## What is required
Produce the records below again, word for word, but stop after the line that contains "Click the red 财 marker on chart".
----------
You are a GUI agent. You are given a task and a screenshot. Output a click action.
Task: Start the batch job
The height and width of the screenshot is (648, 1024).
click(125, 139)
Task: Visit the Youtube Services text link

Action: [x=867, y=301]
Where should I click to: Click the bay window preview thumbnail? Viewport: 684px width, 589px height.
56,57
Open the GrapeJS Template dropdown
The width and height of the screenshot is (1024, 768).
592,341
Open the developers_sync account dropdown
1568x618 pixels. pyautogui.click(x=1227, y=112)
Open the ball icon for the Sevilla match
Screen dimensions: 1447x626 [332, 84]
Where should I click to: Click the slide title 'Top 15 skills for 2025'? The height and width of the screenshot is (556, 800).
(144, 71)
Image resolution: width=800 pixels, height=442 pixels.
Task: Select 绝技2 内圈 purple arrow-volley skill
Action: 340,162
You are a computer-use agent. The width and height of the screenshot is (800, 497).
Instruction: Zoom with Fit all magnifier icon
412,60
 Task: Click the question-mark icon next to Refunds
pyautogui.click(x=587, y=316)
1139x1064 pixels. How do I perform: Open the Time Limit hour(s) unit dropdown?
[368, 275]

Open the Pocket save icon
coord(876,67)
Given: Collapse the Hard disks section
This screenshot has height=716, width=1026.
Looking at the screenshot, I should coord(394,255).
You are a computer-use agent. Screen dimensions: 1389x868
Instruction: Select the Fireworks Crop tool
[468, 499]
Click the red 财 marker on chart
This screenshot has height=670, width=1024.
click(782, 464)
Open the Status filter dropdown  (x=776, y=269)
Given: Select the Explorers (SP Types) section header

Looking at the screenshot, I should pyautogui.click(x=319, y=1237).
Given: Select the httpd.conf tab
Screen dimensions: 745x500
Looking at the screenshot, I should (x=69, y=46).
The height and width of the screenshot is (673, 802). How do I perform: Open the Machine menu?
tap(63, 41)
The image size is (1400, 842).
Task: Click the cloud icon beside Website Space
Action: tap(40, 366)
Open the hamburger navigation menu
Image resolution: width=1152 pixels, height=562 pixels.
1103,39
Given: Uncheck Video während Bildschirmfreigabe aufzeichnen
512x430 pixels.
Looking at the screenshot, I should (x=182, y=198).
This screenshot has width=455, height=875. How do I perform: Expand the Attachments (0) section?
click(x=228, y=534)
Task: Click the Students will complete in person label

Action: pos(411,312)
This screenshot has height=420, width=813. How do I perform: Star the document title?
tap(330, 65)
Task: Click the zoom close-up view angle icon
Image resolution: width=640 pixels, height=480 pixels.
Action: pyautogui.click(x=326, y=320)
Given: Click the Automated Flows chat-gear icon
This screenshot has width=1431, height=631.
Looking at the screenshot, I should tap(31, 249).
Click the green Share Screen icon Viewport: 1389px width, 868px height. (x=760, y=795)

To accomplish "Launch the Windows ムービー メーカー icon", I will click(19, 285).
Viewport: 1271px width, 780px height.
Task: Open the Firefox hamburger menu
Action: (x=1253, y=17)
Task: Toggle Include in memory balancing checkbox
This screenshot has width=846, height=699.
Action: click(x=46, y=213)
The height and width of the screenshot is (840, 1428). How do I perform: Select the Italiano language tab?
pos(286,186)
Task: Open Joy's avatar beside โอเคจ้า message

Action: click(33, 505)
----------
## Answer to the exercise
You are a GUI agent. You are given a task and a screenshot. Output a click action.
Task: Start the batch job
The height and width of the screenshot is (648, 1024).
click(125, 139)
Task: Visit the Youtube Services text link

Action: [x=867, y=301]
Where should I click to: Click the bay window preview thumbnail? Viewport: 684px width, 589px height.
56,57
Open the GrapeJS Template dropdown
The width and height of the screenshot is (1024, 768).
592,341
Open the developers_sync account dropdown
1568x618 pixels. pyautogui.click(x=1227, y=112)
Open the ball icon for the Sevilla match
Screen dimensions: 1447x626 [332, 84]
Where should I click to: Click the slide title 'Top 15 skills for 2025'? The height and width of the screenshot is (556, 800).
(144, 71)
Image resolution: width=800 pixels, height=442 pixels.
Task: Select 绝技2 内圈 purple arrow-volley skill
Action: 340,162
You are a computer-use agent. The width and height of the screenshot is (800, 497).
Instruction: Zoom with Fit all magnifier icon
412,60
 Task: Click the question-mark icon next to Refunds
pyautogui.click(x=587, y=316)
1139x1064 pixels. How do I perform: Open the Time Limit hour(s) unit dropdown?
[368, 275]

Open the Pocket save icon
coord(876,67)
Given: Collapse the Hard disks section
This screenshot has height=716, width=1026.
Looking at the screenshot, I should coord(394,255).
You are a computer-use agent. Screen dimensions: 1389x868
Instruction: Select the Fireworks Crop tool
[468, 499]
Click the red 财 marker on chart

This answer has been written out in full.